«Конечно, дикарь не станет ломать себе головы над своими собственными произвольными движениями, которые ему кажутся естественными и сами собой понятными. Увидев же в природе неожиданные, странные движения, он инстинктивно проводит аналогию между ними и своими собственными» (Мах, 2005, с. 114). Таким образом, чувство движения уподобляется животной способности, служащей «примитивным» источником веры в определенный характер природных перемен. Отвергая «примитивные представления» и одновременно утверждая, что формальная механика страдает непоследовательностью, Мах пишет историко-критический очерк развития механики, где резко критикует ньютоновские концепции пространства и времени. (Эта книга произвела сильное впечатление на Эйнштейна.) Мах призывал навсегда избавить физику от пережитков «примитивного» мышления вроде пространства, времени и субстанциальной (первичной) силы. У нас не может быть знания, которое выходит за пределы экономно упорядоченных суждений, выражающих взаимоотношения чувственных элементов, этих «кирпичиков» феноменального мира, убеждал он[201]
.Мах настаивал на том, что слово «сила» означает в механике математическую функцию, и только. «Всё, что нам может быть желательно знать, дается нам решением задачи математической формы, определением функциональной зависимости чувственных элементов друг от друга. Раз нам известна эта зависимость, знание „действительности“ исчерпано» (Мах, 2005, с. 300)[202]

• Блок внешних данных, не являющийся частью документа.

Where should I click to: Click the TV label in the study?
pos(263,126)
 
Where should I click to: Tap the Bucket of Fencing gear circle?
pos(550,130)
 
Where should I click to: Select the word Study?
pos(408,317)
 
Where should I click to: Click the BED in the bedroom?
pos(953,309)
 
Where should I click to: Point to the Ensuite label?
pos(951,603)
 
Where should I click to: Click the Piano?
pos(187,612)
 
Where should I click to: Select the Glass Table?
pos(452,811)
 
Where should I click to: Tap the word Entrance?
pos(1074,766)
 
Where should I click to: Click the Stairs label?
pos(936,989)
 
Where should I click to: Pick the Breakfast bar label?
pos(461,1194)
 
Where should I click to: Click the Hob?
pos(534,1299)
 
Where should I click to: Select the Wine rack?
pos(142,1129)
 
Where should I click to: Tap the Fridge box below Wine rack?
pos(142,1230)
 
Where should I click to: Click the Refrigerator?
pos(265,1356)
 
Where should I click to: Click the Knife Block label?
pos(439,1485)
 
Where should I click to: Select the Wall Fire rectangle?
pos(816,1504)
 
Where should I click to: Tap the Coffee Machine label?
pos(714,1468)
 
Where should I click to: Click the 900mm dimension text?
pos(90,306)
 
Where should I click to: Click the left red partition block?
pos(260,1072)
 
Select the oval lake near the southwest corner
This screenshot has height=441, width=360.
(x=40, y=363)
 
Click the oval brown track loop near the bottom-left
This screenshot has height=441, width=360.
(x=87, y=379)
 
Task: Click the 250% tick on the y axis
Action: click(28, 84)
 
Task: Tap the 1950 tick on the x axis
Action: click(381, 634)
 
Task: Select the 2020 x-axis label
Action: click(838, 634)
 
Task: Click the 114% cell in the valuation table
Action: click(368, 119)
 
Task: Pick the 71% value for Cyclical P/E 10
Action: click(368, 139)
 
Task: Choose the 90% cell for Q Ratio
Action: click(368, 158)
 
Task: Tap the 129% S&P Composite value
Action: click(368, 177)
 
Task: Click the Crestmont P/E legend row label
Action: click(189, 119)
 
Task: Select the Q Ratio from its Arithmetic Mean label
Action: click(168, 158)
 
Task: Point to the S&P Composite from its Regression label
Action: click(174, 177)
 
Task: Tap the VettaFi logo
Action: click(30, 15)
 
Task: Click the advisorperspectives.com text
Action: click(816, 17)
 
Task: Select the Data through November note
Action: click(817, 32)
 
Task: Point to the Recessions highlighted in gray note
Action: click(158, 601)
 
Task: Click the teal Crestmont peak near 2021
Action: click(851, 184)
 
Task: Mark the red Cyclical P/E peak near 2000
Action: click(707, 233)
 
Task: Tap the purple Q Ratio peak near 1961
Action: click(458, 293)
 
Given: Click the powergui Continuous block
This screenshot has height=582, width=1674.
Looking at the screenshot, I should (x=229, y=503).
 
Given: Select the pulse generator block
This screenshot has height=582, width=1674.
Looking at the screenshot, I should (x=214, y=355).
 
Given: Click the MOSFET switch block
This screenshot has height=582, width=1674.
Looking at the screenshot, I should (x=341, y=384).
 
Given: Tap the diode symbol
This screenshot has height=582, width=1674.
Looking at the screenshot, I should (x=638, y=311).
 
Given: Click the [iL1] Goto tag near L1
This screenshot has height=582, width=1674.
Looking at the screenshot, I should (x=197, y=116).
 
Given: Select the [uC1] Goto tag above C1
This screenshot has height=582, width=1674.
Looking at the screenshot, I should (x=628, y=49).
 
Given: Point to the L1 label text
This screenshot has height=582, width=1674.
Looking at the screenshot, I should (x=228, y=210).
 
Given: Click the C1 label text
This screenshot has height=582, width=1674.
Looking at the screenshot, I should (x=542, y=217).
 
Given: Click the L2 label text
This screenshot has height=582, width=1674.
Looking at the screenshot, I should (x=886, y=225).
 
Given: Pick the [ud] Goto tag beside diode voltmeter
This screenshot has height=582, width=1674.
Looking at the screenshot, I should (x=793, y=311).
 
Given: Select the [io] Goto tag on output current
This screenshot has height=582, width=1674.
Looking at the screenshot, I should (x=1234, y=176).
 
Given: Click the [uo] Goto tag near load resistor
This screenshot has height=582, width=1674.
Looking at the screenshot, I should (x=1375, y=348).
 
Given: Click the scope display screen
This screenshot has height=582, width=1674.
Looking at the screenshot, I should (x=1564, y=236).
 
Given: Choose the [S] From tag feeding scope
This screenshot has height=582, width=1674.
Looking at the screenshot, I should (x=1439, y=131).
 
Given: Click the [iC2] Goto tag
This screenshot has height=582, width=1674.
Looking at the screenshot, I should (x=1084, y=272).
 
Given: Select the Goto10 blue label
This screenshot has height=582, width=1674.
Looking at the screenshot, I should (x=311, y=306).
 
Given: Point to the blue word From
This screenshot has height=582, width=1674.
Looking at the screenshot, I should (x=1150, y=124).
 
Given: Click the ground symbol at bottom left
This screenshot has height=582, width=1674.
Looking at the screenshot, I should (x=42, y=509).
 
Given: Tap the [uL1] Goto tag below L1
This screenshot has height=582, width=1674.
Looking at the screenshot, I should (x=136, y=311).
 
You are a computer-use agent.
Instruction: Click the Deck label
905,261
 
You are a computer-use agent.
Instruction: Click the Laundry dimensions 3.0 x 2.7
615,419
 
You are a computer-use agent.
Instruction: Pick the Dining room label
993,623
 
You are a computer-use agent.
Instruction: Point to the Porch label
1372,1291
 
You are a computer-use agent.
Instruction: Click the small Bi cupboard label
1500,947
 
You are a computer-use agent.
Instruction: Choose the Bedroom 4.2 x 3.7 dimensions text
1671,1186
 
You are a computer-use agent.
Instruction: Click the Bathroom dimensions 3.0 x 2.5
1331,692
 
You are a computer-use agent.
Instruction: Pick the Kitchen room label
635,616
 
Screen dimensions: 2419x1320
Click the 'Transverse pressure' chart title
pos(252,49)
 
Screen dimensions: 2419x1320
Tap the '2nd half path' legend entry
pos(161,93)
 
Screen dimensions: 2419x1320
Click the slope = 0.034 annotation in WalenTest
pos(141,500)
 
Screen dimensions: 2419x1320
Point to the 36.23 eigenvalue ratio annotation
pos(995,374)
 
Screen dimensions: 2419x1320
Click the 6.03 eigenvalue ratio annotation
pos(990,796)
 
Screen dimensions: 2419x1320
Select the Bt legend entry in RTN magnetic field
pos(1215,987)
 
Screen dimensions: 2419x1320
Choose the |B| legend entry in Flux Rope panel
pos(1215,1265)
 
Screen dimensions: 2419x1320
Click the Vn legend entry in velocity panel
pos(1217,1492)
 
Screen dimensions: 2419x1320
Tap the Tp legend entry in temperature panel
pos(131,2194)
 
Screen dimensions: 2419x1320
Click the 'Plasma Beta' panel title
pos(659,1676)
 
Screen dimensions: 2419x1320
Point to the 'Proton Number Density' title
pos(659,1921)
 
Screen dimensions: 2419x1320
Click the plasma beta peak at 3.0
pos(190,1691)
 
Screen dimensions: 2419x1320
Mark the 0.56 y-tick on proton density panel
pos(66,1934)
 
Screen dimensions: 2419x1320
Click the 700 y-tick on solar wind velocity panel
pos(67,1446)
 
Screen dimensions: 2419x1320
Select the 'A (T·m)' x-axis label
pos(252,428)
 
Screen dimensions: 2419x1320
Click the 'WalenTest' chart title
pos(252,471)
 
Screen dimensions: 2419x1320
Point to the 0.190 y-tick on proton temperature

. Что касается причин и следствий, то это переменные величины, возникающие во временной последовательности; закономерности отношений между этими переменными, выраженные в самой простой, количественной форме, и составляют научное знание. Широкая притягательность понятия силы как причины, а также представление о ее «примитивности» связаны, по мнению Маха, с присущей человеку потребностью воображать концептуальные инструменты освоения мира. Однако Шопенгауэр, а еще раньше буддизм показали ошибочность попыток принимать мнимое за действительное (Blackmore, 1972, p. 286–299).Тема антропоморфизма заслуживает пристального внимания. Как заметил Ницше, в силу того, что человек есть субъект познающий и наблюдающий, все наше знание в известном смысле антропоцентрично. Временами, однако, ученые – и позитивисты, и рационалисты – строили свои рассуждения таким образом, словно допускали возможность некой богоподобной позиции, которая позволяет конструировать познание независимо от познающего субъекта. Всякую попытку включить познающего субъекта в структуру познания они тут же объявляют антропоморфизмом. Между тем эпистемологический вопрос об отношении познающего субъекта к познанию – это одно, а тип мышления, при котором происходит перенос на природу человеческого образа и способа действия, – это совсем другое. Да, если философ принимает за точку отсчета или основу познания наше «я» или наш язык, то он идет по пути, когда представления о людях или о языке людей (или об отражении людей в языке) неизбежно накладываются на природу. Долгая история теорий силы хорошо иллюстрирует сложность проблемы. Скажем, для Мен де Бирана источником нашего понятия о причинности в природе действительно служит неопосредованная апперцепция, или осознание, действующей силы – воли. Обозначив таким образом необходимую основу познания, Биран тем не менее осмотрительно разграничивал наши представления о причинности и природную причинность как таковую. В свою очередь, Ницше отвергал Бираново понимание субъективного «я», считая его в числе прочего языковой условностью. Сам по себе антропоморфизм его не интересовал, скорее, он выступал противником того «я», от которого отталкивался Биран в своих рассуждениях и на базе которого строились антропоморфические теории. Ницше охотно прибегал к метафорам силы – вспомним хотя бы «волю к власти», но это ни в коем случае не указывает на его антропоморфизм, по крайней мере, в общепринятом смысле слова.